Lors d’une conférence organisée par le centre Jean Gol le 17 décembre dernier, Bouchez a déclaré vouloir : « inscrire l’islamophobie comme délit pénal, c’est d’une débilité sans nom. »
Il a poursuivi en comparant l’islamophobie à l’arachnophobie, insinuant que les musulman·es seraient comparables à des araignées, qu’on pourrait légitimement craindre et détester.

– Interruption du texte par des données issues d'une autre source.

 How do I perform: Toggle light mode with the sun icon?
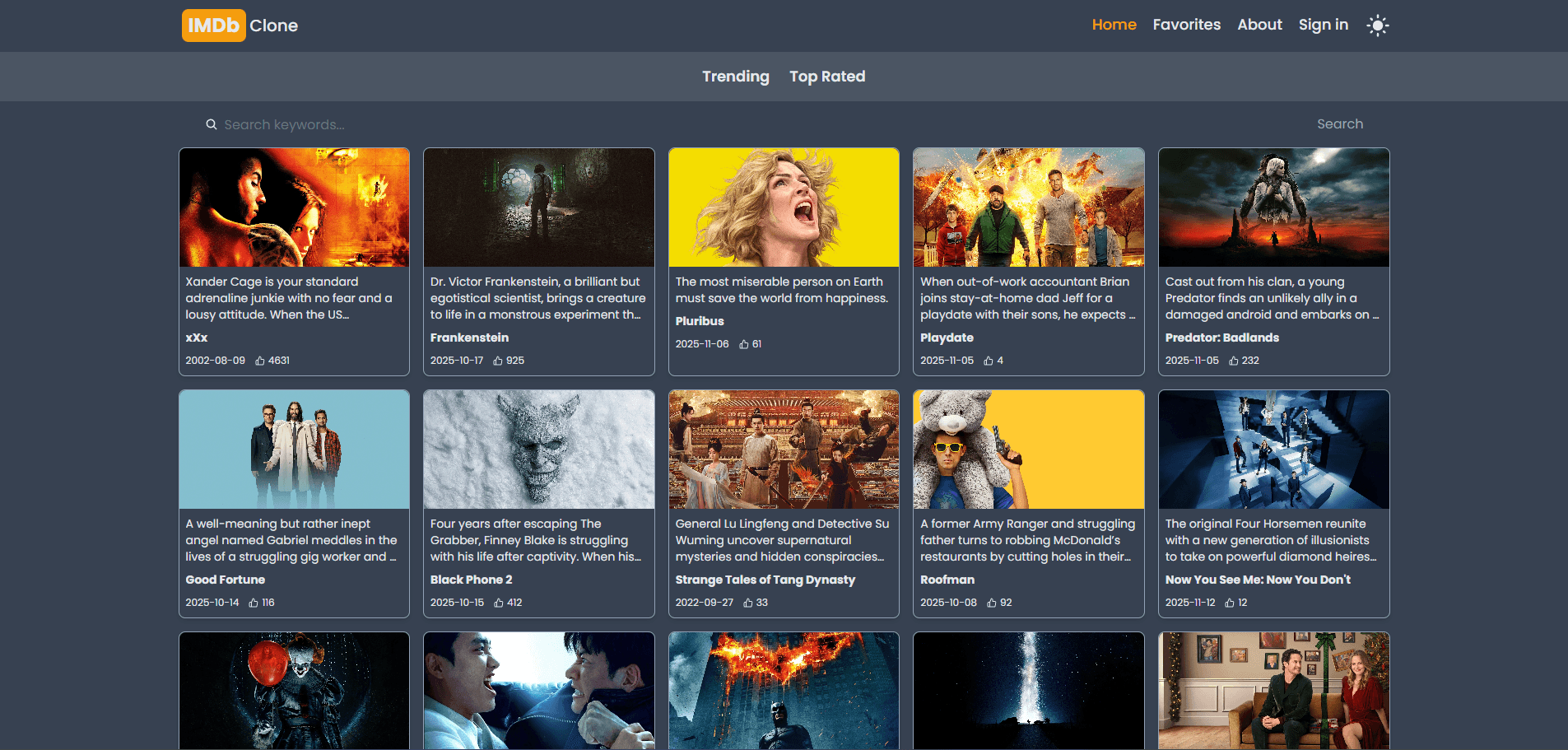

Bouchez s’est donné des airs de défenseur de la liberté d’expression : « On a le droit d’avoir peur de l’islam et de critiquer l’islam. » Ce discours ne relève pas d’une maladresse, mais d’une stratégie cynique : nourrir la haine pour engranger des voix. En légitimant la peur et la discrimination, Bouchez s’inscrit pleinement dans la rhétorique raciste des partis d’extrême droite européens.
L’islamophobie ne se limite pas à une peur irrationnelle comme veut le faire croire Georges-Louis Bouchez. Ce terme, largement étudié, désigne une forme spécifique de racisme qui cible les musulman·es en tant qu’individus et en tant que groupe religieux.

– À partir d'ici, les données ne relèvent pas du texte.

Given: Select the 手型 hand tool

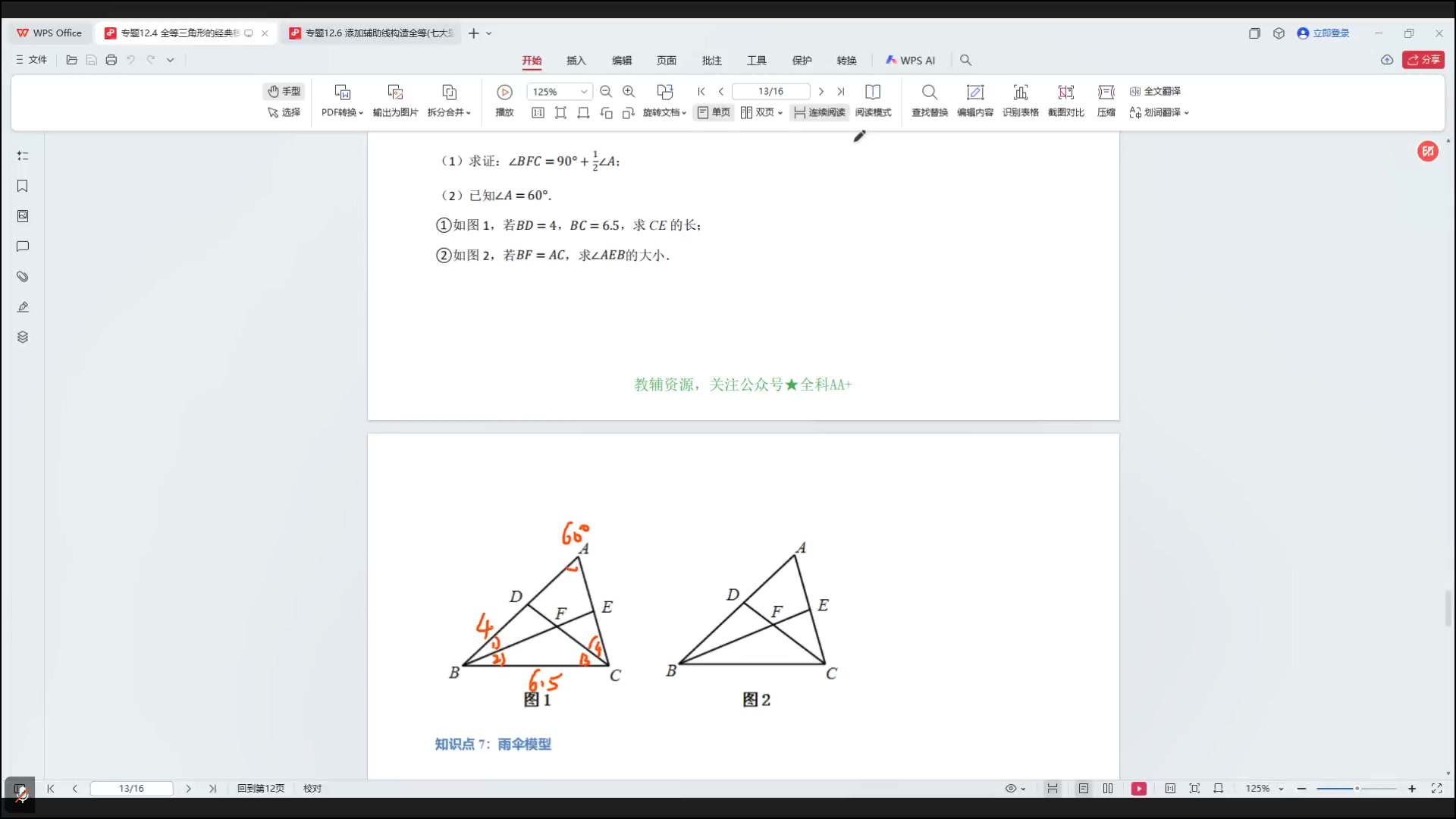Looking at the screenshot, I should coord(284,91).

L’islamophobie englobe les préjugés, les discours haineux, la marginalisation et les violences dirigées contre des personnes perçues comme musulman·es. Elle va même jusqu’à engendrer la mort de musulman·es ou de personnes identifiées comme telles dans l’espace public, tué·es parfois par la police, d’autres fois par des citoyen·es racistes animé·es par des idéologies de haine. Elle engendre, avec d’autres facteurs systémiques, l’enfermement massif des personnes dans des centres fermés et des prisons, où elles sont détenues sans aucune forme de justice ni procès équitable, simplement en raison de leur existence ou de leur statut perçu.* Elle justifie des politiques ségrégationnistes qui visent à empêcher certaines parties de la population, en particulier les personnes de confession musulmane, d’accéder aux études et au travail, en raison de leur religion ou de leur apparence. Chaque année, en Belgique, des attentats planifiés par des groupes d’extrême-droite sont déjoués. Ces attaques ciblent des musulman·es ou des lieux liés à l’Islam, révélant une menace constante et organisée.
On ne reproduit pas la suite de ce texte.